Der Kläger ist 1941 geboren. Er bezieht eine Unfallrente nach einer MdE um 20 % in Folge einer Beckenverletzung. Seit 01.01.2001 ist er Altersrentner.
HNO-Arzt Dr. N. erstattete am 01.01.2005 BK-Anzeige wegen einer Schwerhörigkeit beidseits nach Tätigkeit als Maschinensteiger 1956 bis 1998. Der Kläger bemerkt einen Hörverlust seit 1988/89, stetig zunehmend.
Nach Mitteilung der Personalabteilung des EBV war der Kläger dort von November 1957 bis März 1987 unter Lärmbelastungen von 85 bis 94 dBA tätig, zuletzt als Maschinensteiger untertage. Seit April 1987 bis zu seiner Abkehr im März 1998 war er freigestelltes Betriebsratsmitglied. Der technische Aufsichtsdienst (TAD) der Beklagten nahm deshalb ab April 1987 keine Lärmgefährdung mehr an.
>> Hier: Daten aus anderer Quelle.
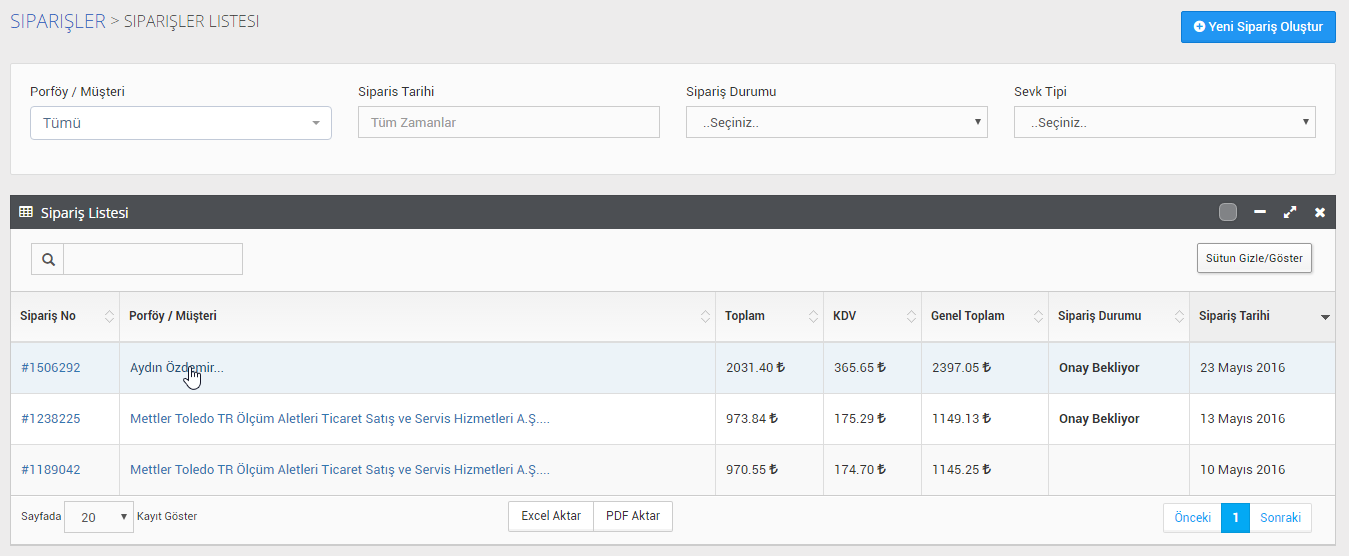This screenshot has width=1349, height=556.
Task: Open the Porföy / Müşteri Tümü dropdown
Action: [181, 123]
Die Beklagte forderte die vorhandenen arbeitsmedizinischen Unterlagen über Vorsorgeuntersuchungen und Tonschwellenaudiogramme des Klägers an. Unter dem 10.05.1975 ist erstmals ein deutlicher Steilabfall bei 4000 Hz als Ausdruck einer Lärmschädigung dokumentiert, noch ohne Minderung der Erwerbsfähigkeit (MdE), jedoch sei Vorsicht bei weiterer Lärmexposition geboten. Auch spätere Audiogramme lassen Hochtonsenken erkennen. Das Audiogramm vom 21.06.1995 zeigt einen Hörverlust von rechts 5, links 10 % und vermerkt: "aktuell keine Lärmbelastung". Eine am 22.08.1997 angefertigte Hörkurve bot nach Einschätzung des Arbeitsmediziners M. das Bild einer beginnenden Lärmschädigung, aus Sicherheitsgründen werde verstärkter persönlicher Lärmschutz empfohlen.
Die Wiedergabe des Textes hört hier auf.